Re: Event ring is full when do iozone test on UAS storage

Mathias Nyman <mathias.nyman@xxxxxxxxxxxxxxx> · Mon, 23 Sep 2019 14:19:05 +0300

On 19.9.2019 16.59, Suwan Kim wrote:
On Thu, Sep 19, 2019 at 05:54:25PM +0800, Peter Chen wrote:
On 17.9.2019 12.55, Peter Chen wrote:

I met "event ring full error" like below, this error is met when
I do iozone test on UAS storage at v4.19.35 kernel, but not meet
this error at linux-next tree (08/24). The same host and test
UAS storage device are used. This issue is due to xhci_handle_event
does not return 0 long time, maybe the xHC speed is fast enough
at that time. If I force the xhci_handle_event only run 100 times
before update ERST dequene pointer, it will not occur this error.
I did not  see any changes for xhci_handle_event at the latest code,
so in theory, it should have this issue too. Do you think if we need
to improve xhci_handle_event to avoid event ring?

The root cause is UAS protocol is very fast
protocol, the
other threads at non-CPU0 will add TRBs during we are handling event, so if
hardware (xHC) has always consumed TD the non-CPU0s are adding,
the ERST dequene pointer never get change to update, then this
"event ring full" error will occur.

The one reason why v4.19 has this issue is the max request length is larger
than the latest kernel. At v4.19, it is 512KB, At the latest kernel,
it is 256 KB.
see /sys/block/sda/queue/max_sectors_kb.
When I change max_sectors_kb as smaller value, the test will be more smooth.
Besides, At v4.19, the UAS completion handler seems take more time
compares to the latest kernel.

I suggest adding threshold flag for event ring when it closes to full
since we can't
avoid USB3 use cases when the throughput is high, but the system is a
little slow.
Do you agree?

I agree that it makes sense to force a ERDP write after handling some amount
of events, it can solve some event ring full issues, but not the fact that
we spend a lot of time in the interrupt handler.
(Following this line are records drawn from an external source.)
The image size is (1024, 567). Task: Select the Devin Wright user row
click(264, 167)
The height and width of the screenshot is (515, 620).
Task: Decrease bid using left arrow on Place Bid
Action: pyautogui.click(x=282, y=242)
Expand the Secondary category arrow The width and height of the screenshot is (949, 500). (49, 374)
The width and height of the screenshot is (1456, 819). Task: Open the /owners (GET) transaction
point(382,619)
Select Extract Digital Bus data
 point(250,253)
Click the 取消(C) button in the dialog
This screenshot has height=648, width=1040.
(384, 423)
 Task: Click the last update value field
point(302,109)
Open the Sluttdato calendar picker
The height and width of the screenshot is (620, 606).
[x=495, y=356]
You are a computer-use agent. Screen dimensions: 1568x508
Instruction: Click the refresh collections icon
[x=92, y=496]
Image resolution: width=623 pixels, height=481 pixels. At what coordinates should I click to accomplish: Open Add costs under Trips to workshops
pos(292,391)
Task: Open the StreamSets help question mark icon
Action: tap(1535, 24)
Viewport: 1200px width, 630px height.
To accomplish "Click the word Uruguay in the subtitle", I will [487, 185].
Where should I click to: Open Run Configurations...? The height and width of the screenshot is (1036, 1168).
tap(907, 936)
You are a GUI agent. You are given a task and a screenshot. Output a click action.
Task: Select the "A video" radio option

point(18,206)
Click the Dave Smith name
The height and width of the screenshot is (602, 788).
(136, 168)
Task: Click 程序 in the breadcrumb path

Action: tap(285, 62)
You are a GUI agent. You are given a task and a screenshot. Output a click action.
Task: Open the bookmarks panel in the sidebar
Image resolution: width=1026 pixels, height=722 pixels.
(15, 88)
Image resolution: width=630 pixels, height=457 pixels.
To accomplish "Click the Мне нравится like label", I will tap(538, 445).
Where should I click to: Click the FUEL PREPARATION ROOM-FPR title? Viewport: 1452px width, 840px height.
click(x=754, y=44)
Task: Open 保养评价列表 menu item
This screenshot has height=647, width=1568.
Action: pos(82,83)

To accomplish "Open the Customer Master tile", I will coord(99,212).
Ok, I will proposal one patch to fix event ring full issue.

Great

Your logs show that you have TDs containing up to 128 TRBs.
When a TD like that finishes the driver will increase the sw dequeue pointer of the
transfer ring one by one until we reach the end of the TD.

This means we call inc_deq() function 128 times in interrupt context, and each time
do a few comparisons. According to traces this takes ~120us. There might be some
tracing overhead but this could anyway be done in a saner way.

I'll look into this

Since we use hard irq for xHCI, for high performance protocol, it may hard to
reduce interrupt context time since we have lots of request handling,
cache operation,
and completion are interrupt context.

I'm working on one improvement at the moment, it would be great if you could test
it out once i get it done.

Other things to consider in addition to writing ERDP and fixing the inc_dec() loop is
increasing event ring size (adding more than current 1 segment), and support giving
back URBs in tasklet by adding the HCD_BH flag to xhci hcd.

So, Mathias, which solutions do you prefer:
- One way to quit xhci_handle_event if there are enough events have handled
- Change giveback as bottom half

I think it makes sense to add all patches.

Two that reduces time spent in interrupt handler, and thus makes it less likely to
trigger the event ring full issue. This would be the "giving back urb in tasklet"
patch by Suwan Kim, and my loop removal patch. These make sense anyway even without
the event ring full issue.

And that one Peter suggested which writes back the ERDP if some limit of consecutive
event were handled, this will prevent most of event ring full issues, not related to
time spent in interrupt handler. There is probably no need to exit interrupt handler
with this solution, just make sure the ERDP gets written back every now and then.

Hi Peter and Mathias,

Please consider the patch that deals with the bottom half of
xhci.

	https://patchwork.kernel.org/patch/10880073/

I think it is better to use tasklet as bottom half in xhci because
HCD layer supports tasklet bottom half and other host controller
dirvers use this feature to defer URB processing.

Moreover, some devices (1Gbit USB ethernet controller) can show
improved performance with tasklet bottom half in xhci.

Yes, this is the patch I have in mind, I have it in a internal
branch where it gets some testing exposure. So far it hasn't triggered any new issues.

-Mathias